Required task
Starting with the line containing "615x736 pixels. At" and going on through the end of the records below, give each line as an item in a numbered list. Skip blank lines and leave out the pictures.

Provided records
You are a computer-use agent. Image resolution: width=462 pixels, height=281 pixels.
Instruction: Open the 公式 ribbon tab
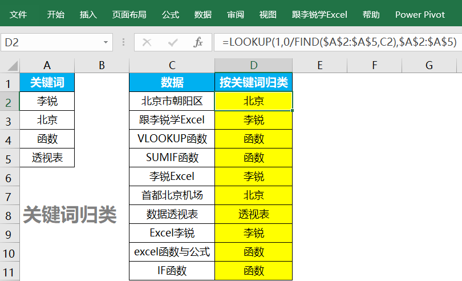(171, 14)
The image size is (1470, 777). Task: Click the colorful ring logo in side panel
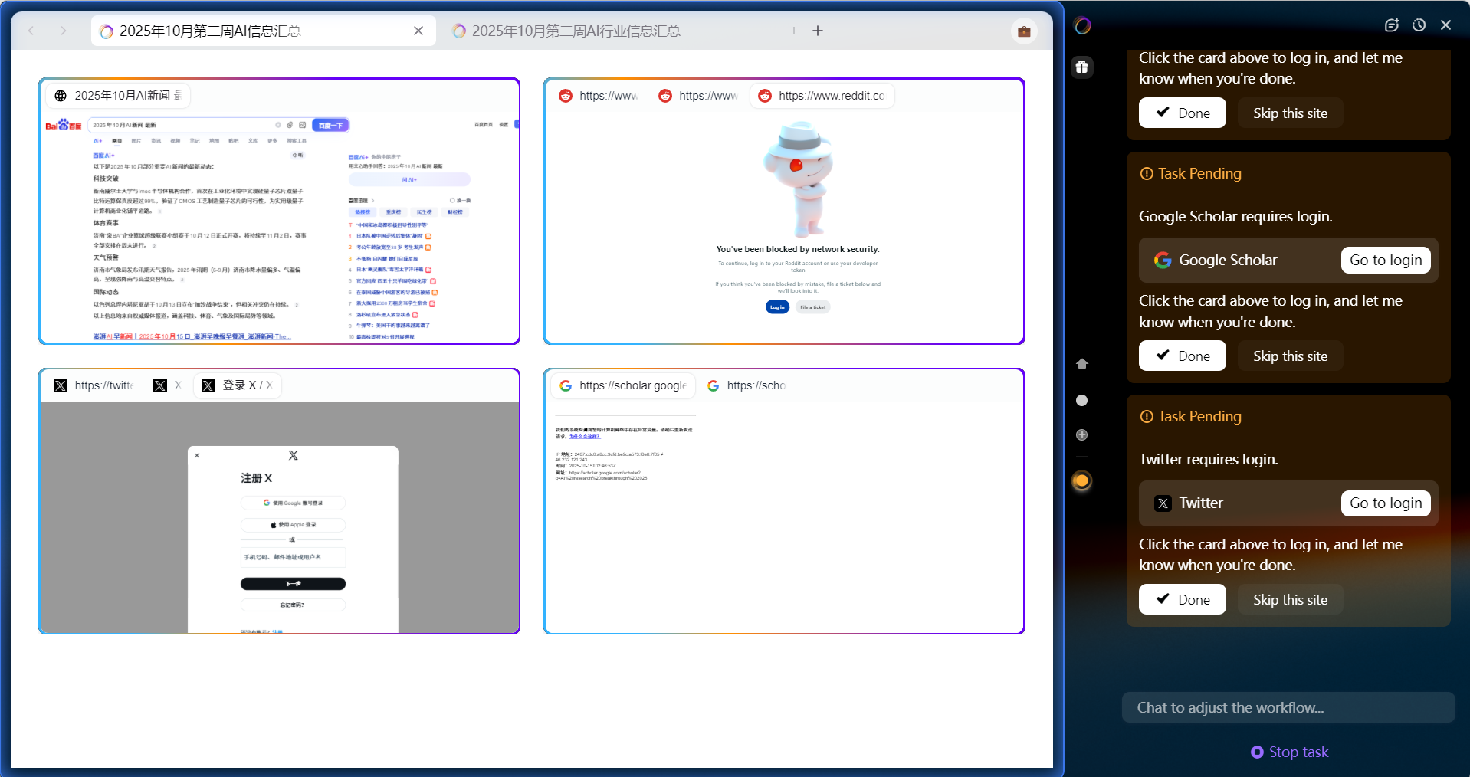pyautogui.click(x=1082, y=25)
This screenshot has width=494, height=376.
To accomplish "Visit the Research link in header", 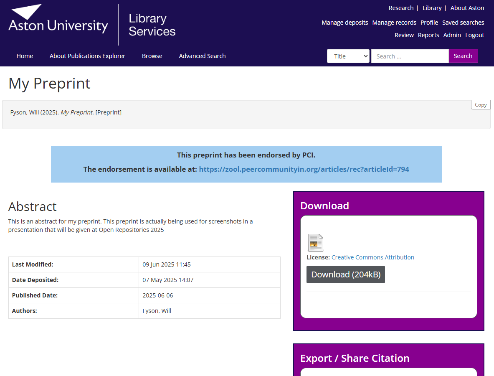I will 401,8.
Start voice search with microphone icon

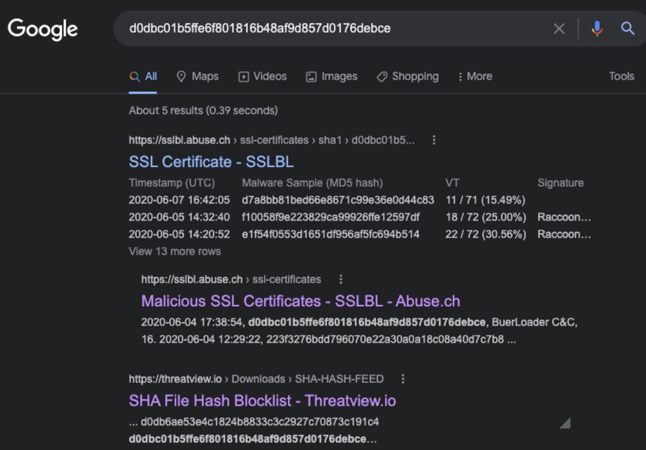(x=597, y=29)
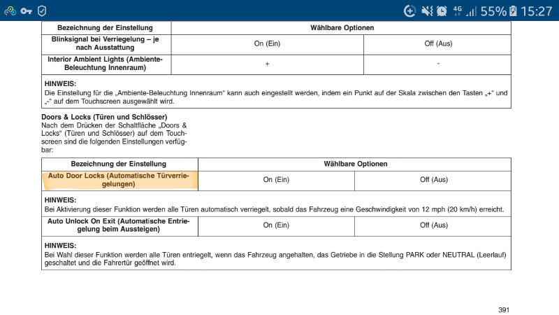The height and width of the screenshot is (315, 559).
Task: Click the highlighted Auto Door Locks text
Action: click(x=119, y=180)
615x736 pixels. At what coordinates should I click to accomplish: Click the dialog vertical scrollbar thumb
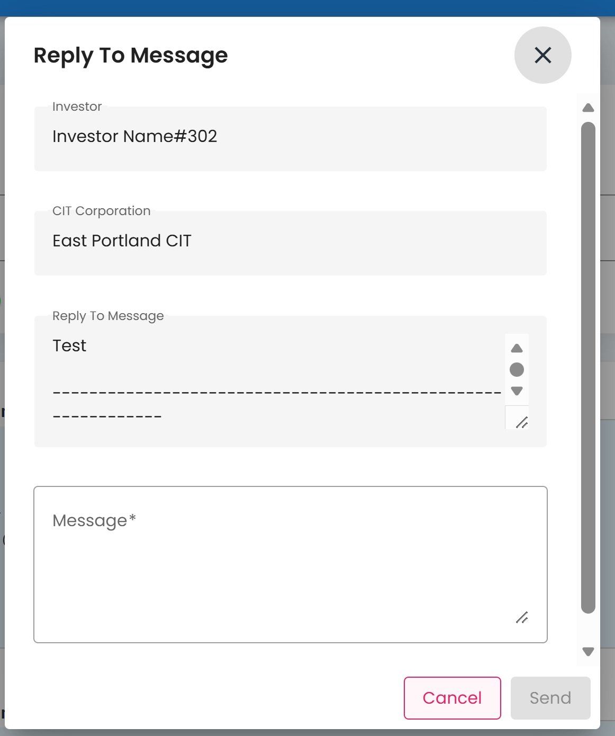click(588, 367)
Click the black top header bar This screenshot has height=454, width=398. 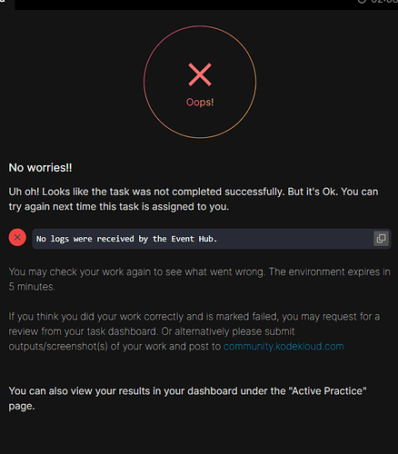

Solution
1. 615x736 pixels. At what coordinates should I click to accomplish: Click the dialog vertical scrollbar thumb
2. click(588, 367)
3. Click the black top header bar This screenshot has height=454, width=398. 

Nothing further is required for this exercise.